The prevalence of functional gastrointestinal disorders in children in Panama: a school-based study

• Published in: Acta Paediatrica Vol. 105; no. 5; pp. e232 - e236
• Main Authors: Lu, Peter L., Saps, Miguel, Chanis, Ricardo A., Velasco-Benítez, Carlos A.
• Format: Journal Article
• Language: English
• Published: Norway Blackwell Publishing Ltd 01.05.2016; Wiley Subscription Services, Inc
• Subjects: Abdominal pain; Adolescent; Child; Constipation; Cross-Sectional Studies; Developing countries; Epidemiology; Female; Functional abdominal pain; Gastrointestinal Diseases - diagnosis; Gastrointestinal Diseases - epidemiology; Humans; Male; Panama - epidemiology; Prevalence; Schools; Abdominal pain; Developing countries; Constipation; Epidemiology; Functional abdominal pain
• ISSN: 0803-5253; 1651-2227; 1651-2227
• DOI: 10.1111/apa.13379

Aim Functional gastrointestinal disorders (FGIDs) are common in children, but the epidemiology of FGIDs is incompletely understood.

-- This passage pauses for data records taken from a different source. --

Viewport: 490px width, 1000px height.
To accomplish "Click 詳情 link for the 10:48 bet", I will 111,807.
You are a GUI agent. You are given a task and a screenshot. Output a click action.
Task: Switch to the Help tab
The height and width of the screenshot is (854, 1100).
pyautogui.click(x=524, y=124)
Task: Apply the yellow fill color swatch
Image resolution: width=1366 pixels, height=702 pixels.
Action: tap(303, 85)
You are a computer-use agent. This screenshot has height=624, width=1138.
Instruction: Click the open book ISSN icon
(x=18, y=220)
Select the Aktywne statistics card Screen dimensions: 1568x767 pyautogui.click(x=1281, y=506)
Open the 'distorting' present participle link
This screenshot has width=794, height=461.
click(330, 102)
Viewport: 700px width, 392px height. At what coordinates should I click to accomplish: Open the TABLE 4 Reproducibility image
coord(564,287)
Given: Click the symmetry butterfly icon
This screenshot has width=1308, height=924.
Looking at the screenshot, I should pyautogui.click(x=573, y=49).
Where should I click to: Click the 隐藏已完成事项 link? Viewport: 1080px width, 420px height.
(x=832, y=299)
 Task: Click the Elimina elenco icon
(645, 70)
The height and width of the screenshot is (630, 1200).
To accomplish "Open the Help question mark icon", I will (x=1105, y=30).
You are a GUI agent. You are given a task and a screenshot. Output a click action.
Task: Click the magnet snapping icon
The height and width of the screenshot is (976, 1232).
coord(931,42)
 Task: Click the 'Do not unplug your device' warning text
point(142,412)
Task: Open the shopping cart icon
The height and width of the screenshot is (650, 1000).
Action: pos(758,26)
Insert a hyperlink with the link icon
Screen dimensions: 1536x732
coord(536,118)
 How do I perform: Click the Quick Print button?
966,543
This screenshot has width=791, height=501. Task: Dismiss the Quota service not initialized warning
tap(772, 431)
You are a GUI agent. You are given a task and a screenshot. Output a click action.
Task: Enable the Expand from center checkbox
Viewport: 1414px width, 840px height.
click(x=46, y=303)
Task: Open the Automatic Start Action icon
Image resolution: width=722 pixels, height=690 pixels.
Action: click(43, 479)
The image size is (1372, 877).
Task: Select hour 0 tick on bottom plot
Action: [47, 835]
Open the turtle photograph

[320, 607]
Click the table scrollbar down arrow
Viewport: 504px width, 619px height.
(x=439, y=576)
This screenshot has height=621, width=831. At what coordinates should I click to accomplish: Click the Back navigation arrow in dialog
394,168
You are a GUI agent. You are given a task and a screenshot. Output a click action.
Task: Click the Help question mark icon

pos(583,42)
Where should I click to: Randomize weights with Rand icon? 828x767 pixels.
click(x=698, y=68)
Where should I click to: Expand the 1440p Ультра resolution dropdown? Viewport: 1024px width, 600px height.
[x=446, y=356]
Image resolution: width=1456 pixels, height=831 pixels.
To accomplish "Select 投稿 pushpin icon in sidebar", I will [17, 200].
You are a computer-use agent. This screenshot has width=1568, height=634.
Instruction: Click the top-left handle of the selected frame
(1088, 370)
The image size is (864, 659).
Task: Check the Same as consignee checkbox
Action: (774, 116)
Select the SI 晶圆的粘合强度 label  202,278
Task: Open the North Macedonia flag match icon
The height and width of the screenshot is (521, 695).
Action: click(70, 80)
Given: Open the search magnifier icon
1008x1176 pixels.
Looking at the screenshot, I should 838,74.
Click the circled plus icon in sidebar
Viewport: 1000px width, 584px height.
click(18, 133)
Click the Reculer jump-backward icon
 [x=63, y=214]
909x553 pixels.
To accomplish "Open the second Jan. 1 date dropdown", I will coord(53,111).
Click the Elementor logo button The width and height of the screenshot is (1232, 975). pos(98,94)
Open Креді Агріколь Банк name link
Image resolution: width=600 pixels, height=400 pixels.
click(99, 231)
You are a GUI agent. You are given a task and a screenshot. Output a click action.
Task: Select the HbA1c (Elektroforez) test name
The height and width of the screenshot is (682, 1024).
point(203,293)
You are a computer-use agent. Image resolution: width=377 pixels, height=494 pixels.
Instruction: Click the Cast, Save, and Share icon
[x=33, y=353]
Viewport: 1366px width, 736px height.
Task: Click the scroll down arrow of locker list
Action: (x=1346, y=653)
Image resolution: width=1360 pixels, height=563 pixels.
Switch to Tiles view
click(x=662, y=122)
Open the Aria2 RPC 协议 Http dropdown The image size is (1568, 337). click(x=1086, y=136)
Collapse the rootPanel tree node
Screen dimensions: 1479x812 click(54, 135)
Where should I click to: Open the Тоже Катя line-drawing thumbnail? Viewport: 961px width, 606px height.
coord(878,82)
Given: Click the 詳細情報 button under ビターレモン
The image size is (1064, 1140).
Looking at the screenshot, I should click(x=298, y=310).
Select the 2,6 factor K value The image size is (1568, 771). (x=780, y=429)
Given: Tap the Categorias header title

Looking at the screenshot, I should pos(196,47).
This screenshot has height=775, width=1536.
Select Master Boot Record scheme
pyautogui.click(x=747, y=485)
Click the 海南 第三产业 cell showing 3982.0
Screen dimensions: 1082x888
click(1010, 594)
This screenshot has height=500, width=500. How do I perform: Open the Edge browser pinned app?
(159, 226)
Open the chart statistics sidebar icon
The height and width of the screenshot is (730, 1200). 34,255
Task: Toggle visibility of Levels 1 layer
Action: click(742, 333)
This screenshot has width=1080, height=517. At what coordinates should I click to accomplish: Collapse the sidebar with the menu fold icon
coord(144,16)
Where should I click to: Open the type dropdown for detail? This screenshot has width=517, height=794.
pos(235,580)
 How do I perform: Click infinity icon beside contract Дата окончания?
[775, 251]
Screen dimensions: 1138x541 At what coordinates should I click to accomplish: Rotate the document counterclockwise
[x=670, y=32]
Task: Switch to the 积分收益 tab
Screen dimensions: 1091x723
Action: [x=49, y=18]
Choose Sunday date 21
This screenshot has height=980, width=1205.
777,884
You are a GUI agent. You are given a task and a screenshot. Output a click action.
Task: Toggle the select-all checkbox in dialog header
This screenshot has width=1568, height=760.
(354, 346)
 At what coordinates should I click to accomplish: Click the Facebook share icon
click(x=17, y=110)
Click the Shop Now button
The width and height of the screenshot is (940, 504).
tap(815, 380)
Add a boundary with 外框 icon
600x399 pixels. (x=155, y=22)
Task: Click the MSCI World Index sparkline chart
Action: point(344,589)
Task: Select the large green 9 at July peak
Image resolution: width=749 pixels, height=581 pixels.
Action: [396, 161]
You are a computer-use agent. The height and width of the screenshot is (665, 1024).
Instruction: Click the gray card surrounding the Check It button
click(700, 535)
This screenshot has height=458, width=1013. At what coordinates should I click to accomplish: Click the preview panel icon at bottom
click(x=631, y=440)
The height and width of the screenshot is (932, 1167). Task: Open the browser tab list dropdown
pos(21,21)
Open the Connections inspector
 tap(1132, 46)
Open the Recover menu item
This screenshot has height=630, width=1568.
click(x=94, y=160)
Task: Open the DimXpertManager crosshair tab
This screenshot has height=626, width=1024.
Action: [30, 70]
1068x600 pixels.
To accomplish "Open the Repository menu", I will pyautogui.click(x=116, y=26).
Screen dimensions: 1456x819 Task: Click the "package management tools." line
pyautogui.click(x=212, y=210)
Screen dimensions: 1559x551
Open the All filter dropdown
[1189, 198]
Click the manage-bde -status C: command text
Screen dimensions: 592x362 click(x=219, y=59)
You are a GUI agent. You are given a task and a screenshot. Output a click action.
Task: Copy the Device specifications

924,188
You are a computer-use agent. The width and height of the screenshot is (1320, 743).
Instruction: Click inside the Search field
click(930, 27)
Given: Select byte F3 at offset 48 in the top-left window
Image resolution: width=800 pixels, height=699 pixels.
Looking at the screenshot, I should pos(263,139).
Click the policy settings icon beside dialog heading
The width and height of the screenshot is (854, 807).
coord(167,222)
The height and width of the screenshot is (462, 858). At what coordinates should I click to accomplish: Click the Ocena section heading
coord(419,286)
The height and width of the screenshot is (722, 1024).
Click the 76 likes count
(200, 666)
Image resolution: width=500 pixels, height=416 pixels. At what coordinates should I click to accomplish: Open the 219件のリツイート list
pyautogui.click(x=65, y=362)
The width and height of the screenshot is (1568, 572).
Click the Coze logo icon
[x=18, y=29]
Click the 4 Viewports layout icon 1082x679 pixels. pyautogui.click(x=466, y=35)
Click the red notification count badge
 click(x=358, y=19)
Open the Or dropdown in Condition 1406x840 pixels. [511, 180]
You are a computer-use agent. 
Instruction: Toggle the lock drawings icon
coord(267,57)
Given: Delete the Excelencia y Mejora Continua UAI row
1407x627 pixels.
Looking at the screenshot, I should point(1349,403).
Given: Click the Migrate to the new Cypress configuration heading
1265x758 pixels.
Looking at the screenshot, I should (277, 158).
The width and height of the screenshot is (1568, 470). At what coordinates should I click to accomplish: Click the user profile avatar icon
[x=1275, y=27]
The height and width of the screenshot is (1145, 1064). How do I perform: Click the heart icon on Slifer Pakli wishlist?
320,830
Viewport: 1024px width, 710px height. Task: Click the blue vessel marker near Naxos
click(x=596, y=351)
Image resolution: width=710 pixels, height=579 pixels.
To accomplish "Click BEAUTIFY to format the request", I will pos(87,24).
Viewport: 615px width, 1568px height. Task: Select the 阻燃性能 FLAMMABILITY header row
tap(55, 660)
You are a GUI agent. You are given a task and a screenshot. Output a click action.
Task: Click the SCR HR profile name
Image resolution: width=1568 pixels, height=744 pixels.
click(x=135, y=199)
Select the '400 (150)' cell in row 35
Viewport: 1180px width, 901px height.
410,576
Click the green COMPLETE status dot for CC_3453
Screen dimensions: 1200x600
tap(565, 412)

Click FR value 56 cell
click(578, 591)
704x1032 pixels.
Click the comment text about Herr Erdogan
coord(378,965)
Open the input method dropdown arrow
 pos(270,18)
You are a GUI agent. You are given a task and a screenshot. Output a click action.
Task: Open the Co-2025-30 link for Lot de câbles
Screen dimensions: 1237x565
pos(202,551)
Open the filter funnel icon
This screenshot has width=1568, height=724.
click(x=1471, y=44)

Our aim was to perform a population‐based study using Rome III criteria to describe the prevalence of FGIDs in children in Panama. Methods We performed a cross‐sectional study of children attending three schools in Panama City, Panama. Children with organic medical diseases were excluded. Subjects provided demographic information and completed the Questionnaire on Pediatric Gastrointestinal Symptoms – Rome III Spanish version. Results A total of 321 subjects (61.1% female, median age 10 years, range 8–14 years) completed our study. A total of 92 subjects (28.7%) met criteria for an FGID. Gender, age and school type did not differ significantly between subjects with and without FGIDs. The most common FGIDs included functional constipation (15.9%), irritable bowel syndrome (5.6%), and functional abdominal pain or functional abdominal pain syndrome (4.0%). Abdominal pain‐related FGIDs were present in 12.1%. Conclusion FGIDs are common in school‐aged children in Panama. The prevalence of abdominal pain‐related FGIDs in children in Panama is similar to that described in other parts of the world. Further population‐based studies utilising Rome III criteria to measure FGID prevalence in children are needed to advance our understanding of the pathogenesis of FGIDs.